I had submitted a proposal for a Beginning Android talk and was honored to have it chosen as one of the top five vote getters. Since I drive down from New Jersey and based on last year’s experience, I headed down on Wednesday instead of Thursday. I planned on using the extra day down there to tweak my session.
A few people asked me why I drive down to Tennessee from New Jersey instead of flying. I’m not afraid to fly and enjoy the experience of getting into a giant metal can in one location and, a few hours later, getting out in a completely different location. What I no longer enjoy is the process of getting to that giant metal can. I hate parking at the airport and getting raked over the coals in parking fees. I hate getting poked and prodded by security at the airport and definitely don’t like these full-body scanners nor what passes as security policies these days (I’ll spare you my political views but if you know me at all you can probably guess.) But what I detest the most is queuing in excruciatingly long lines that don’t move. It really makes me crazed just standing there waiting, doing nothing.
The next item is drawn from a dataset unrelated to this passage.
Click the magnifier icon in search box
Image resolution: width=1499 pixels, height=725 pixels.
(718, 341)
Since I like to drive just give me a few podcasts and my satellite radio and I’m all set. I was actually surprised at the number of speakers this year that drove instead of flying.
It’s not very interesting going into a minute-by-minute rundown of my time there but I’ll just call out a few high points:
- First high point was Thursday morning. I was sitting in the open spaces area when Kevin Griffin (at least I think it was him; I may be mis-remembering) came in and asked me if I wanted to join in with the Community Megaphone podcast that was being recorded on “Speaker Horror Stories.” What most people at CodeStock didn’t realize is that this was my first time speaking at a conference and my first time speaking on Android. I’ve spoken at small user groups in the past but the last one was almost five years ago. As the podcast unfolded we went around the room introducing ourselves and relating our stories. When the microphone got to me I said I really didn’t have any horror stories because I was a “conference-speaker newb.” The other speakers in the room burst out in applause and really made me feel welcome to the speaker community. Thanks guys. It really boosted my confidence and made me glad I took the plunge. I will definitely do it again.
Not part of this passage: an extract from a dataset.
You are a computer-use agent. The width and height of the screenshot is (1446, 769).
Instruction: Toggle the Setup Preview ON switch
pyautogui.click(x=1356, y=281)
- Second high point was my actual talk. Being so concerned with running out of material I badly misjudged the time and had way more material than I could use. That had to be the fastest 70 minutes of my life. I don’t have the official count of people in my session but it looked like a full house and not many people left before the time was up. My thanks to those of you that came to hear me and especially the ones who gave up part of their dinner time to see the OData demo.
- Third high point was Friday night in the room the hotel set-aside for us to socialize and play guitars. My friend Wendy was playing with a Lego Mindstorm robot and the Microsoft Robotics studio and was having problems getting her program to work correctly. There were a few other people at the same table so here are four professional software developers with probably three or four decades experience combined sitting there trying to make this program work but it wouldn’t go. Then Wendy’s 16 year old son (who was with her at the conference) sits down at the laptop, removes a few components then replaces them, and the whole thing started working. Total time expended by the professionals: at least an hour with no progress. Total time expended by the 16 year old: probably about 2 minutes with total success. Guess we all need to go find new careers. (As a side note it was quite a treat to see a mother and her 16 year old son pair programming. That’s a combination you don’t see every day.)
- Final high point was Saturday night. I was planning on just taking a pizza back to my room, watching a movie, and calling it an early night cause I knew I had a long drive home Sunday. But I went down to the bar anyway and found the DevExpress gang; Gary Short (@garyshort), Plip Winstanley (@plip; who isn’t actually part of DevExpress) and Rachel Hawley (@rachelhawley; one of the famous Rachii) along with Seth Juarez (@sethjuarez; who did a double session on machine learning that I’m really sorry I missed.) We spent the next few hours discussing everything from software development to the geo-political state of the world. If you ever want a really eye-opening experience speak to people from another country (Gary, Plip, and Rachel are from the UK) about their views on your country. Definitely food-for thought. Conversation continued on the patio with Miguel Castro (@miguelcastro67) and John Petersen (@johnvpetersen.) I now know a lot more about 18 and 25 year old Scotch whiskey than I did before.
Next year’s CodeStock conference isn’t scheduled yet but will probably be sometime near the middle to end of June. If you’re on the East Coast (or even if you’re not) you really need to consider adding this one to your conference schedule. I’ll be getting the slides and code from my talk to Michael within the next day or two so be sure to watch your email for his blast. I’ll also post them here and tweet/blog when they’re up.